▶ **Document section**:
..............................
Masks, virtual learning dominate open forum at board meeting (WITH VIDEO)


Anjali Vishwanath

Coppell ISD parents and residents gather in the Vonita White Administration Building in anticipation of the open forum on masking, virtual learning and COVID-19 protocols. The open forum for Monday’s Board of Trustees meeting consisted of nearly 50 open comments on these topics from CISD parents and residents.

Anjali Vishwanath, Daily News/Assignment Editor

Monday’s Coppell ISD Board of Trustees meeting drew a great deal of community interest as around 50 CISD residents attended to present their opinions on masking in schools and virtual learning in the open forum. Around 50 people spoke or submitted comments for the open forum, forcing the board to limit presentations to two minutes from three.

Ninety minutes, as opposed to the usual 30, were spent on the open forum last night as CISD residents shared personal stories relating to their opinions on masking and virtual learning.

Supporters of both mask requirements and mask choice were both well represented during the open forum. 

The board did not discuss any changes to the district’s current optional mask policy on Monday. Instead it took the open forum as an opportunity to receive the community’s perspectives on these issues as court cases unfold.
..............................
▶ **What you will do**: Reproduce the part of the news article on the Coppell ISD board meeting starting with "Anjali Vishwanath, Daily" and going on through "minutes from three.".

▶ **Dataset records**:
..............................
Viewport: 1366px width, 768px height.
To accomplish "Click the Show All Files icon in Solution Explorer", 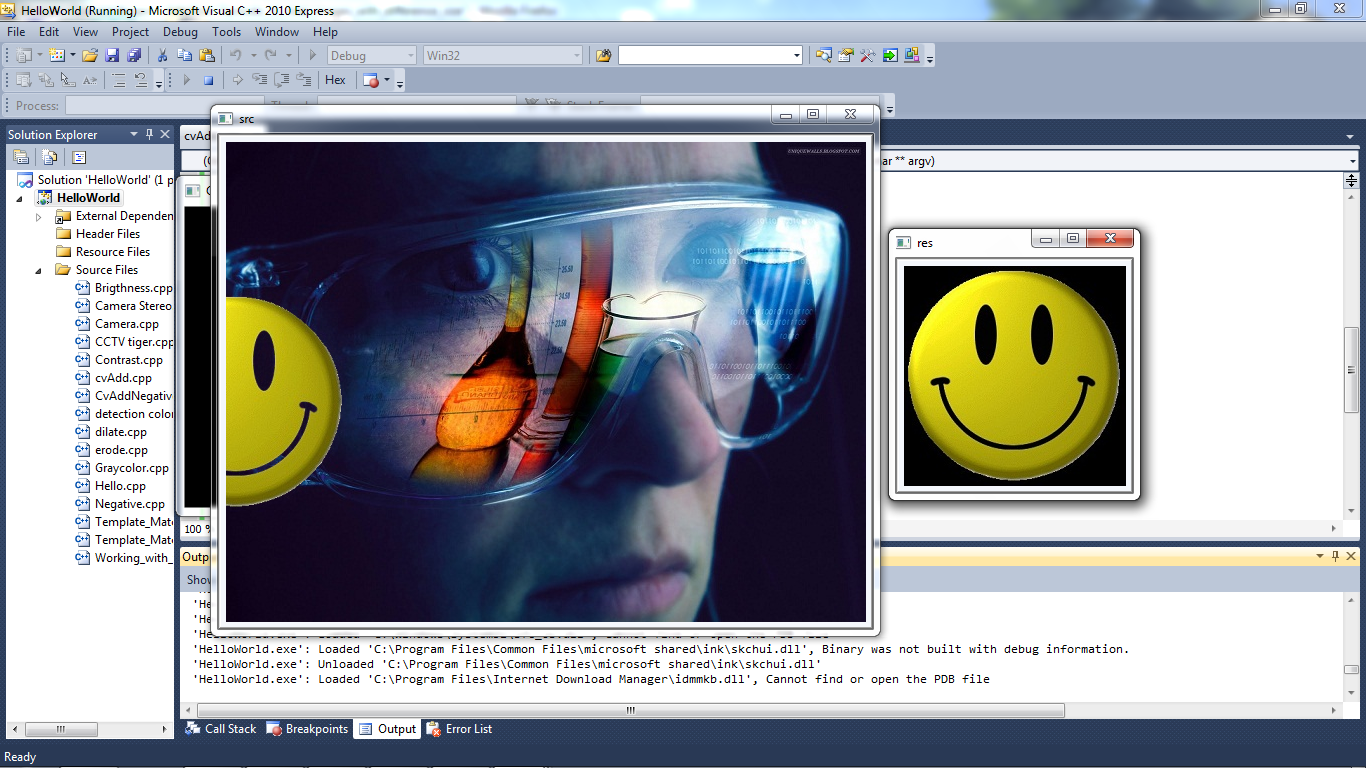I will pyautogui.click(x=49, y=157).
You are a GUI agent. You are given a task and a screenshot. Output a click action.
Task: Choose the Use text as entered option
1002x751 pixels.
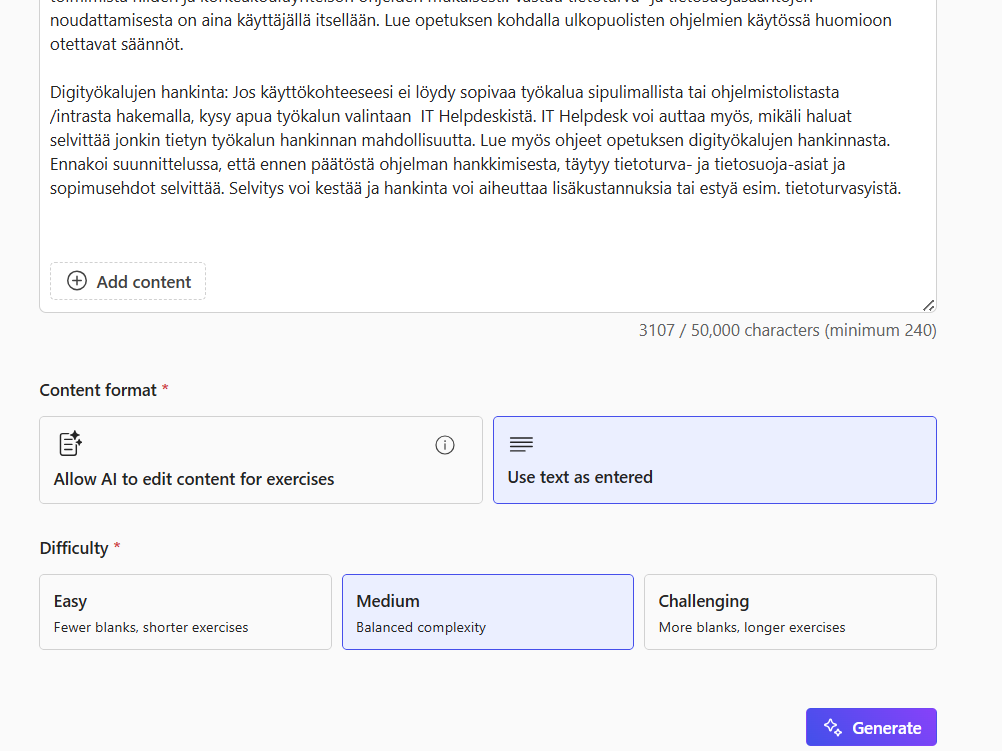pos(714,460)
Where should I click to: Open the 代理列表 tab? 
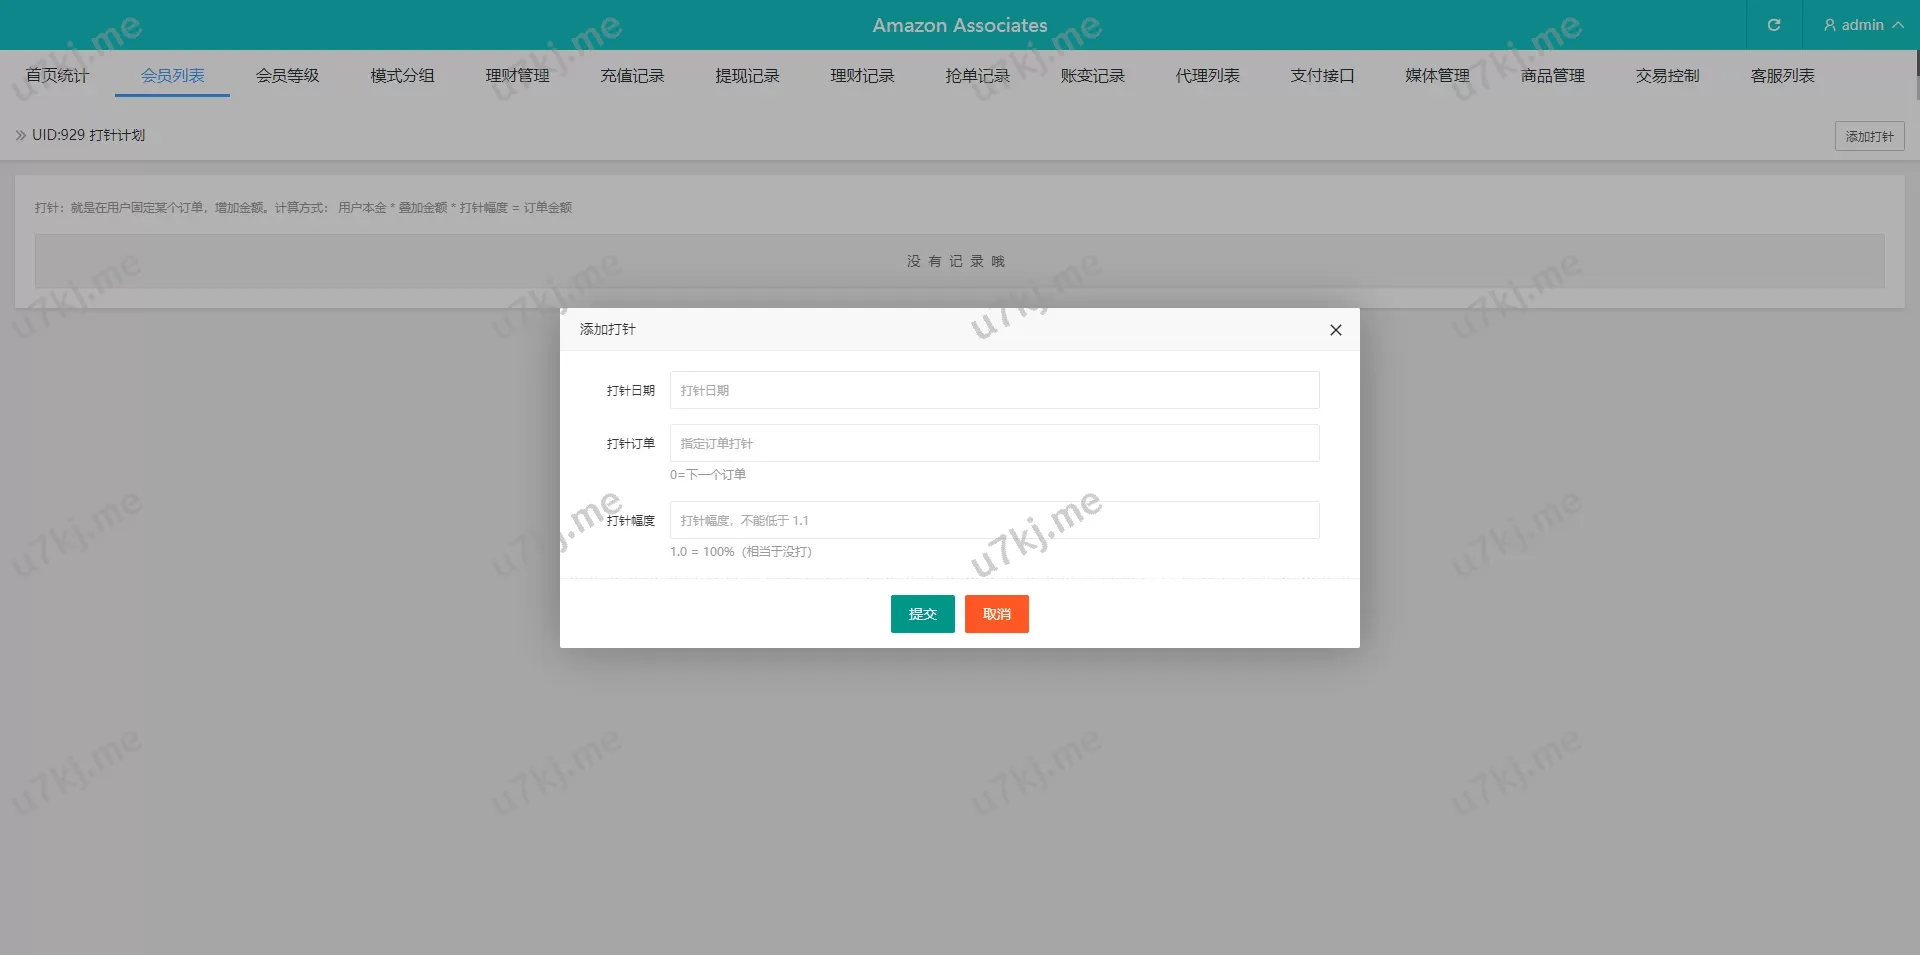1207,76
..............................
▶ **Response**:
Anjali Vishwanath, Daily News/Assignment Editor

Monday’s Coppell ISD Board of Trustees meeting drew a great deal of community interest as around 50 CISD residents attended to present their opinions on masking in schools and virtual learning in the open forum. Around 50 people spoke or submitted comments for the open forum, forcing the board to limit presentations to two minutes from three.